Comcast delivered first-quarter results slightly better than Wall Street expectations, but its shares fell in pre-market trading Thursday.
Total revenue was $29.9 billion, a decline of a fraction of a percent from the year-earlier quarter. Adjusted earnings per share rose to $1.09 from $1.04.
Downturns in domestic advertising and residential broadband unsettled investors, with Comcast shares slipping more than 3% in pre-market trading. The company’s ad business, like those of its peers, has suddenly become vulnerable in the current macroeconomic climate, which has seen uncertainty due to President Trump’s on-and-off tariffs.
Revenue in the Media division inched up 1% to $6.4 billion, but profits surged due to lower expenses. Adjusted EBITDA hit $1 billion, up 21.5%. The drop in expenses, the company said, was primarily due to lower sports programming costs at Peacock and its domestic television networks. One worrying sign was domestic advertising’s 7% slump to $1.9 billion, a decline the company bluntly attributed to “lower revenue at our networks.”
Peacock revenue went up 16% to $1.2 billion, with adjusted EBITDA losses improving by $424 million from the year-ago quarter.
Wobbles in the long-steady broadband business continued, with the decrease in residential broadband customers tripling from a year ago. The total fell by 183,000 to 29.2 million. The company shed 427,000 residential video customers in the quarter (a slight improvement from the loss of 487,000 a year ago) to end the period at 12.1 million. Wireless continues to be a bright spot, with the company posting the most wireless line additions it has had in two years, reaching 8.15 million.
The Studios unit rode carryover business from Wicked and Nosferatu, helping EBITDA climb 22% to $298 million. It was otherwise a sleepy quarter, with Focus Features misfire Black Bag the most notable wide release. Revenue inched up 3% to $2.8 billion.
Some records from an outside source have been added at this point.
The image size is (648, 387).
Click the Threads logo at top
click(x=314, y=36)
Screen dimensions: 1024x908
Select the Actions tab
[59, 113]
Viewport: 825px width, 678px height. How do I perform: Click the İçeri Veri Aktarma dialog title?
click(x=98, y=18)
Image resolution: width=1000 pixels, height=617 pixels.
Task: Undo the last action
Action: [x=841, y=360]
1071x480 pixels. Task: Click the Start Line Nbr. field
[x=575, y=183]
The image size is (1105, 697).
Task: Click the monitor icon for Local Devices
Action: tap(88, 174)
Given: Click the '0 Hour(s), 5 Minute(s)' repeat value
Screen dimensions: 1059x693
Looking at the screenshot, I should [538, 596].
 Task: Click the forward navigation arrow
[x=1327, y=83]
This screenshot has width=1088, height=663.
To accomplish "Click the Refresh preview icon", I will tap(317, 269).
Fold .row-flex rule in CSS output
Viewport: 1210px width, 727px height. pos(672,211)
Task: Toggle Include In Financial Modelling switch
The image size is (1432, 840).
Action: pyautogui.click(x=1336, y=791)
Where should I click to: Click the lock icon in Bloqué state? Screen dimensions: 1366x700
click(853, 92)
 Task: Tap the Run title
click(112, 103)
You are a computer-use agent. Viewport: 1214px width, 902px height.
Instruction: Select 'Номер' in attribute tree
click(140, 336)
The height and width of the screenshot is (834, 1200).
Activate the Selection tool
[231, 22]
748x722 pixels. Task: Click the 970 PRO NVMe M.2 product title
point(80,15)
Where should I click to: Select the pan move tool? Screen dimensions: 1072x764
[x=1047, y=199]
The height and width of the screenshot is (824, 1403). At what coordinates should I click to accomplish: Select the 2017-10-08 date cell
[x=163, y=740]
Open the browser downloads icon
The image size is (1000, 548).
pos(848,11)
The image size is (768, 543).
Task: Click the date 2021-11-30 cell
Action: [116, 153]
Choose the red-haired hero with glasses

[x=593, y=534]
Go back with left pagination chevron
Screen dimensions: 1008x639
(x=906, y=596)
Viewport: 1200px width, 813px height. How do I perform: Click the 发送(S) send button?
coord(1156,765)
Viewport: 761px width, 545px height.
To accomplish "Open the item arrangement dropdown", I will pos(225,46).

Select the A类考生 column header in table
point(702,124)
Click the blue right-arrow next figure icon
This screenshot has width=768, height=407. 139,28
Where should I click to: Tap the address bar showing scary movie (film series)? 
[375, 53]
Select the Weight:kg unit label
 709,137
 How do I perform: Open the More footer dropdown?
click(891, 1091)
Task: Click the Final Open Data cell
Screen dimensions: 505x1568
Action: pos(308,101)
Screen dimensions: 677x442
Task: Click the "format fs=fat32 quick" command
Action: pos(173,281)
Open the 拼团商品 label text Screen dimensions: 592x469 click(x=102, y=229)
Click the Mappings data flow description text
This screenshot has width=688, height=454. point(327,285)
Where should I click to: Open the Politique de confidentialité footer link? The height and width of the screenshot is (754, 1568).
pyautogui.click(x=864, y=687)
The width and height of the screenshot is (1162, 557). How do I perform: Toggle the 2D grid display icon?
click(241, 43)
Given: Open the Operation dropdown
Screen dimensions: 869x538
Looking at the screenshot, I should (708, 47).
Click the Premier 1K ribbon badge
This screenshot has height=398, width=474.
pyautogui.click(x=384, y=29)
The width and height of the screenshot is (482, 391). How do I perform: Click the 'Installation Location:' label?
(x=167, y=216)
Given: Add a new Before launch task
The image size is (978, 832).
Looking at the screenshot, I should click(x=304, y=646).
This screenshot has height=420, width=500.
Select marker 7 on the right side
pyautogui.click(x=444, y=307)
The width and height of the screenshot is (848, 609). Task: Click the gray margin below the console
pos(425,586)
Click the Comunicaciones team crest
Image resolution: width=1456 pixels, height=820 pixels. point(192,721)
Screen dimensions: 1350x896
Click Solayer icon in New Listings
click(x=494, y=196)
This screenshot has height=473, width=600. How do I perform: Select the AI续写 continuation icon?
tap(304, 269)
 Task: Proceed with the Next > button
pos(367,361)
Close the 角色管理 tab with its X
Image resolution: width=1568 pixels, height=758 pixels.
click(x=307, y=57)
Later this year, Comcast is aiming to close its spinoff of most of its cable TV network portfolio. The stand-alone company will be publicly traded and owned by Comcast shareholders, but it will relieve the main company’s balance sheet of some of the downward momentum of traditional TV. The management team sees SpinCo (as it is still temporarily named) as a cash-generating vehicle of potential M&A, given the stress that cord-cutting has put on the legacy business.